Figure 4. Activity guided fractionation of the S. feltiae dispersal pheromone.

(A) Reverse phase (C18) chromatography of insect cadaver extract. The image represents two independent experiments. The estimated physiologically relevant concentration was used in the assays; Frc, fraction. (B) Testing physiologically relevant concentration of ascarosides found in Frc A (ascr#9, 40.3 pmol/µl and ascr#11, 1.3 pmol/µl). Image represents three experiments. (C) Ascr#2 and ascr#9 are structural analogs. Natural and synthetic ascr#9 were tested in combination with fraction B and C. Image represents four experiments. (D) Structure of ascr#11. It (1.3 pmol/µl) is also sufficient to cause dispersal in combination with fractions B and C. Image represents three experiments.
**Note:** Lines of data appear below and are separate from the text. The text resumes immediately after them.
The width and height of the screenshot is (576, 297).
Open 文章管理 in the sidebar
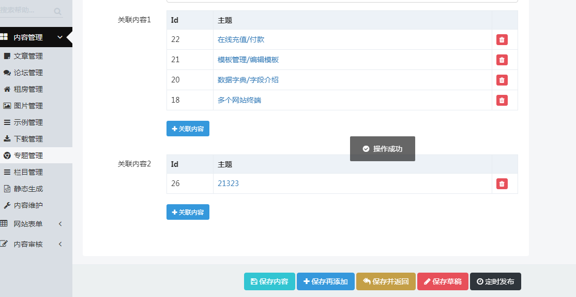pyautogui.click(x=28, y=56)
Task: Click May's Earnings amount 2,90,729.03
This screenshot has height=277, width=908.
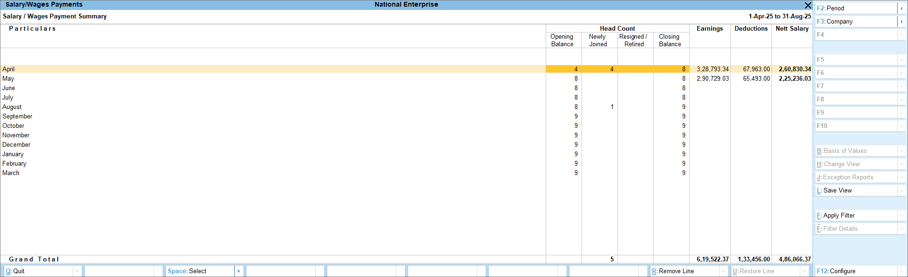Action: (x=712, y=79)
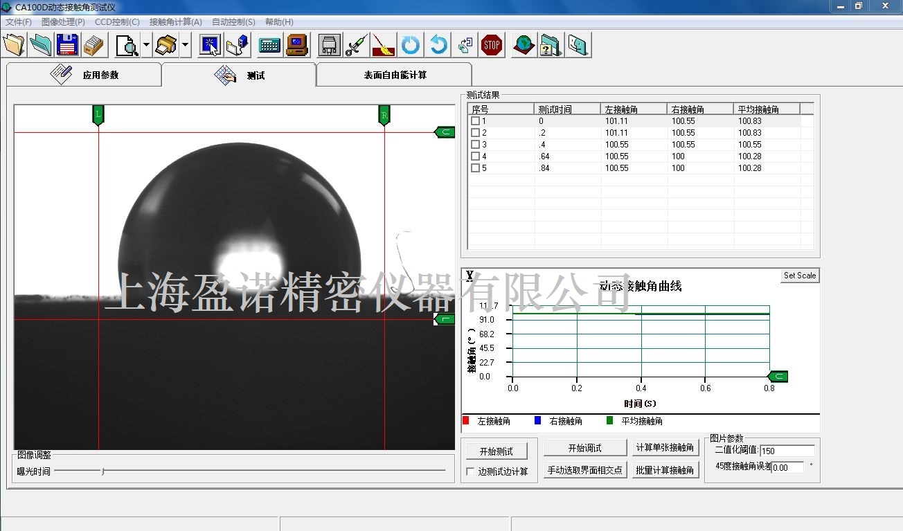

We have previously established a developmental profile [19] for the principle C. elegans dispersal pheromone component, ascr#2. The primary ascaroside of fraction A in the S. feltiae dispersal blend, ascr#9 is a structural analog to ascr#2 (Fig 4C). Therefore, the accumulation of ascr#9, in S. feltiae infected insect cadavers, were analyzed in a time course experiment (Fig S3). The results showed that ascr#9 had a very similar accumulation profile as previously established for ascr#2 in C. elegans. Furthermore, the accumulation of ascr#9 was highest directly prior to IJ dispersal and remained constant for at least 6 days in the IJ-depleted cadaver. This was very similar to observation of ascr#2 and dauer formation for C. elegans [19]. In contrast, the ascr#11 profile (Fig. S3) differed from that of asc#9; it initially became detectable but not quantifiable at day 8, (dispersal day) and could not be quantified in the insect host cadaver until 14 days, 6 days after dispersal.

We also tested whether ascr#9 could substitute for its structural analog ascr#2 in the C. elegans dispersal blend and found this to be the case (Fig S4). Thus a cross species perception, as found with S. feltiae, might also be true for C. elegans.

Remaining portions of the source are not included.